- Noble family: House of Nassau
- Issue: Dudo?
- Father: Adelhart?

= Rupert of Laurenburg =

German noble

Rupert (Ruprecht) was Vogt at Siegen and is one of the eldest known possible ancestors of the House of Nassau.

==Life==
Rupert is mentioned at Siegen between 1079 and 1082 as the owner of parts of the lands of Lipporn/Laurenburg, and in a charter from 1079/89 as Vogt at Siegen. He was a vassal of the Electorate of Mainz. It is possible that Rupert was already Count of Laurenburg, but he isn't mentioned as such in any charter.

Perhaps Rupert was a son of Adelhart, who is mentioned in a charter from 1048 as Vogt at Haiger for the Abbey of Worms. Rupert was the father of Dudo of Laurenburg.

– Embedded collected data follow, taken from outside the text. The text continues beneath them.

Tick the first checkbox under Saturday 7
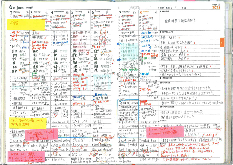 click(120, 17)
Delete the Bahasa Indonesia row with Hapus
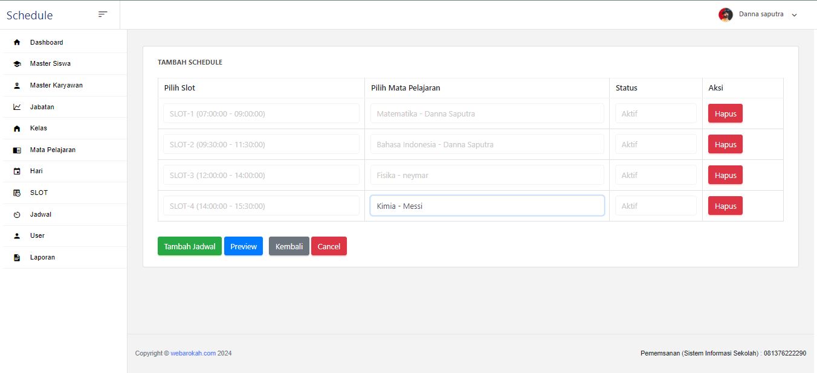 click(x=725, y=144)
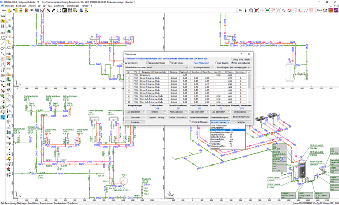Image resolution: width=339 pixels, height=205 pixels.
Task: Click the dialog help question mark icon
Action: [x=241, y=54]
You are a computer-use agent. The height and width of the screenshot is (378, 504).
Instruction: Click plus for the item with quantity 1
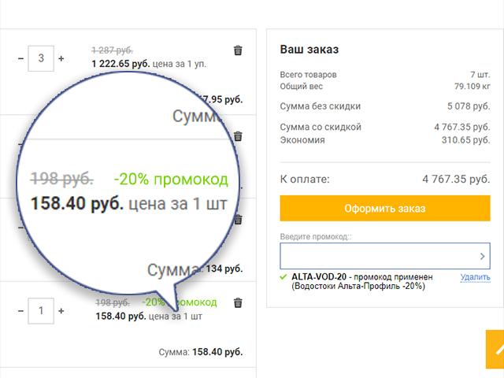(61, 311)
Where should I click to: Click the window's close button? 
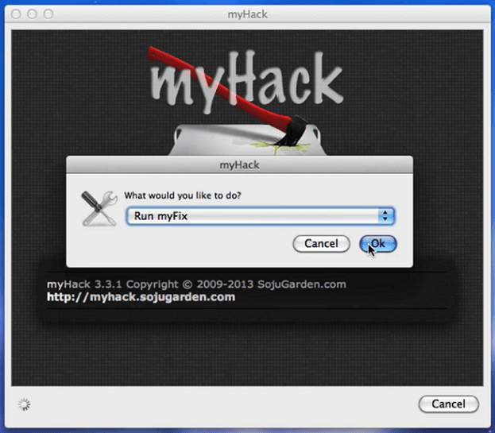(x=16, y=14)
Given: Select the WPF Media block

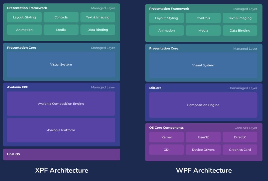Looking at the screenshot, I should pos(203,31).
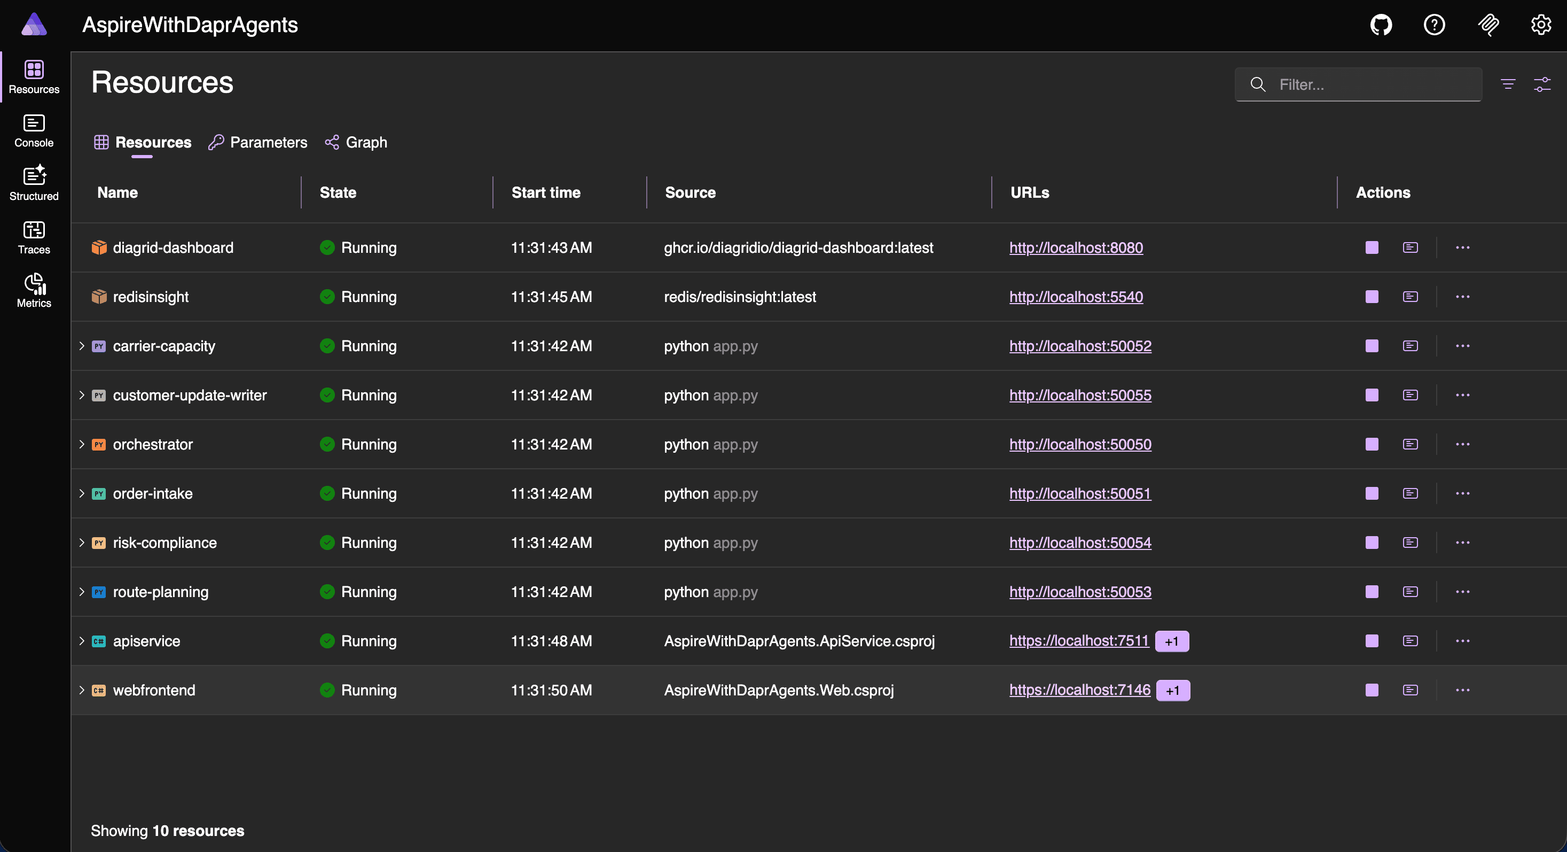Open the GitHub repository icon

pos(1381,25)
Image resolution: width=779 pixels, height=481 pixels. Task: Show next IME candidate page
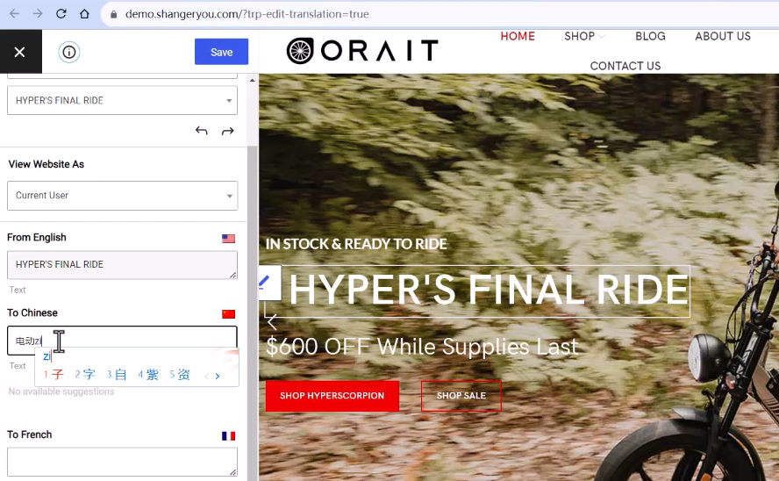(x=218, y=376)
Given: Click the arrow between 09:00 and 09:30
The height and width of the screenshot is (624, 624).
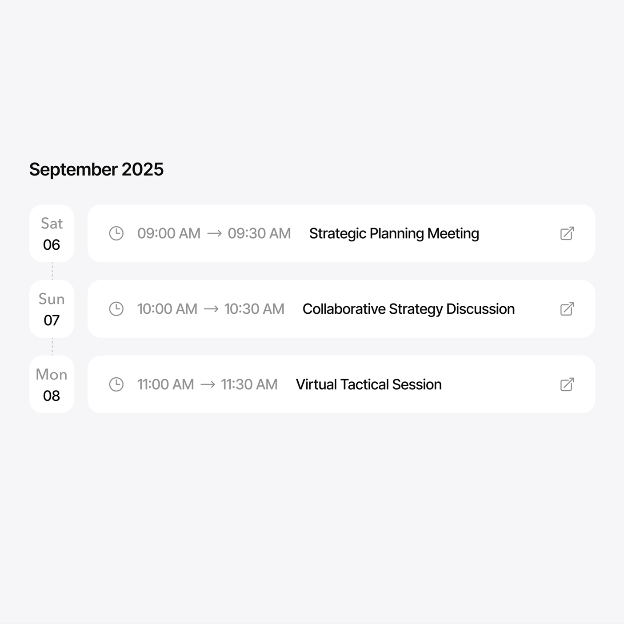Looking at the screenshot, I should pyautogui.click(x=215, y=233).
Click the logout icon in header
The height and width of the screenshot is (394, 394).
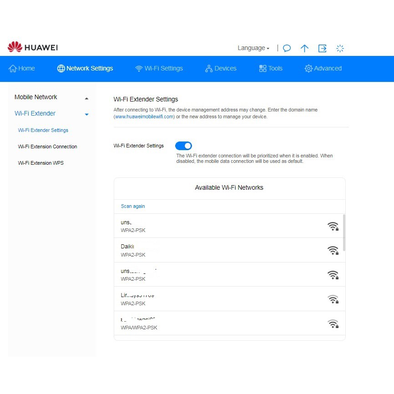coord(322,48)
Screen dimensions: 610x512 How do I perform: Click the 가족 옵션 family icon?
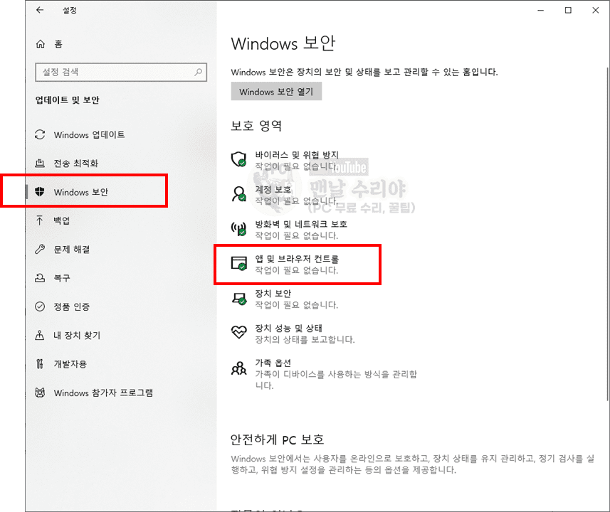point(239,368)
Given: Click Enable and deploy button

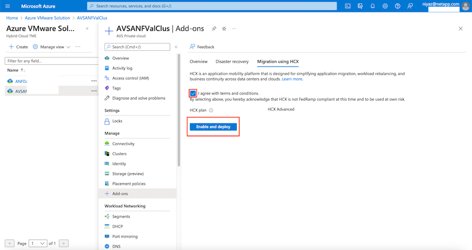Looking at the screenshot, I should tap(213, 127).
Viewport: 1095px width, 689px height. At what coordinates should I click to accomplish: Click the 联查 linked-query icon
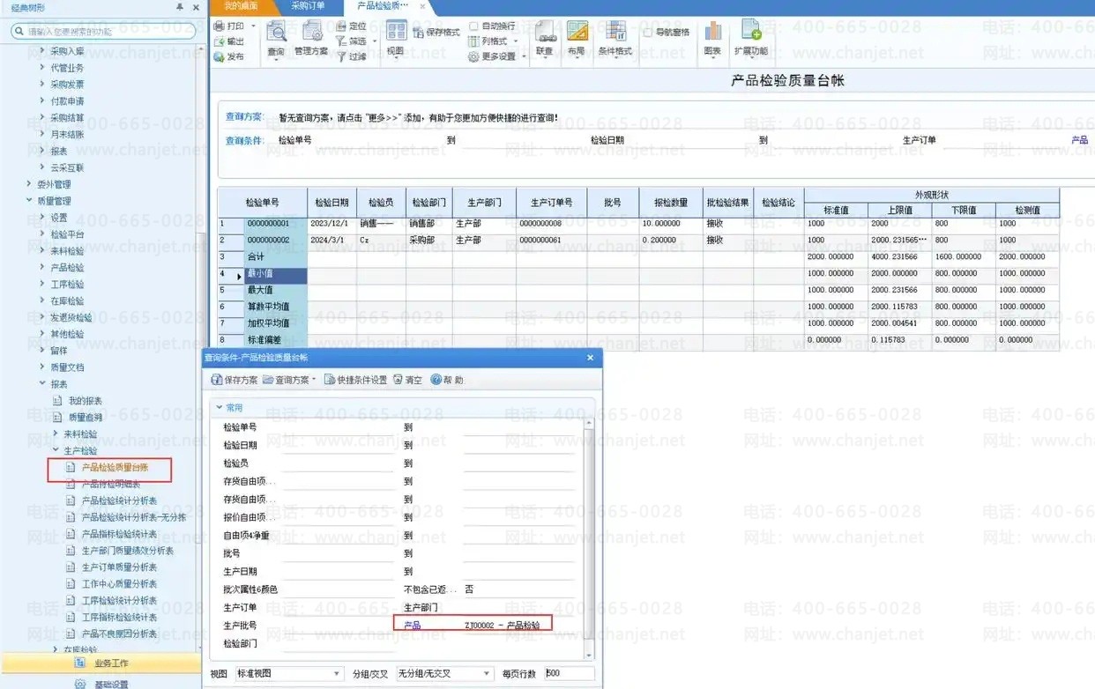click(545, 40)
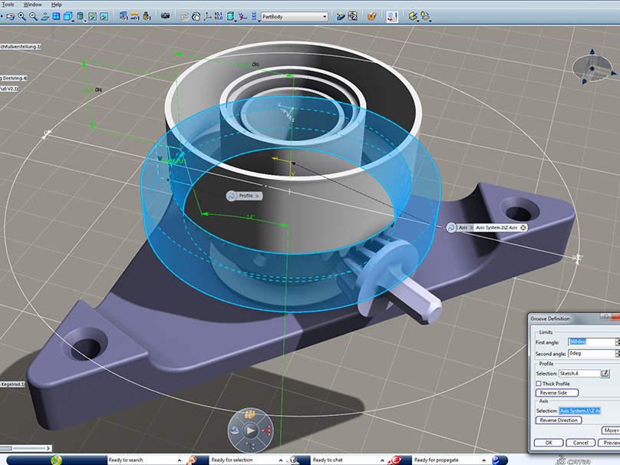
Task: Click the Reverse Side button
Action: [x=556, y=392]
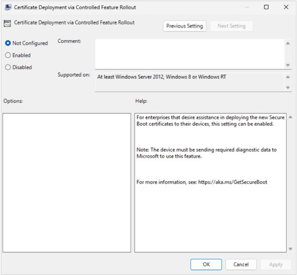Click the Next Setting button

pos(231,26)
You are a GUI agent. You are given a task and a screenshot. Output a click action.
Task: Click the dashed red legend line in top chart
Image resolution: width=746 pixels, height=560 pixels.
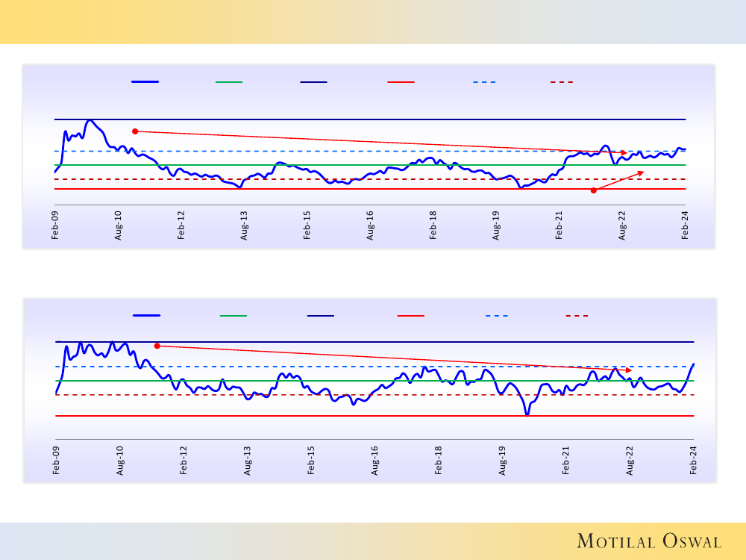tap(562, 81)
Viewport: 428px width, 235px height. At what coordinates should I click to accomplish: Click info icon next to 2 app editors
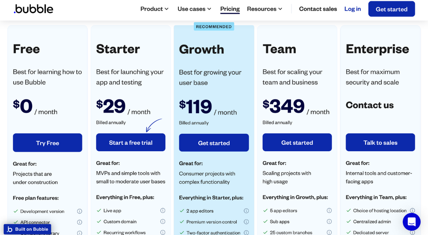coord(246,211)
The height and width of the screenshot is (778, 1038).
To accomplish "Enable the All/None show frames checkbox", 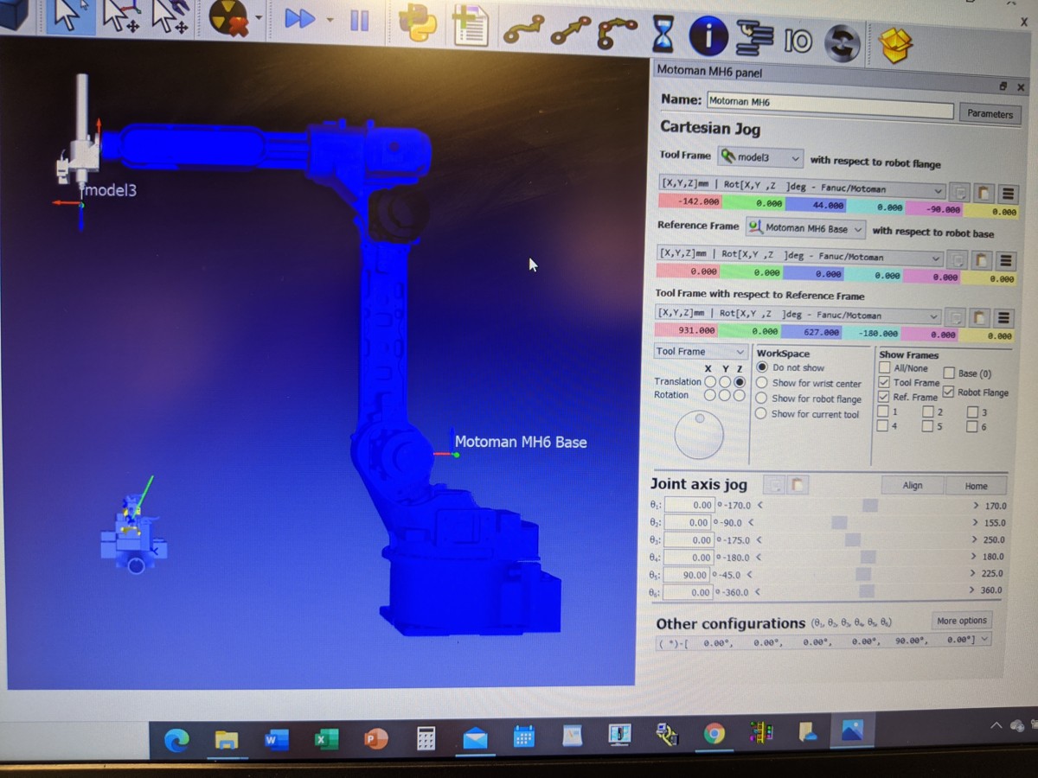I will click(x=884, y=367).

There are more persons known who, as owners of the lands of Lipporn/Laurenburg (and thus the predecessors of Rupert), probably also were his ancestors. The first is a certain Drutwin mentioned in 881 as a landowner in Prüm, and who is the oldest known possible ancestor of the House of Nassau.

==Sources==
- This article was translated from the corresponding Dutch Wikipedia on September 12th, 2019.
- Hesselfelt, H.F.J. (1965). "De oudste generaties van het Huis Nassau"
- Lück, Alfred (1981). "Siegerland und Nederland"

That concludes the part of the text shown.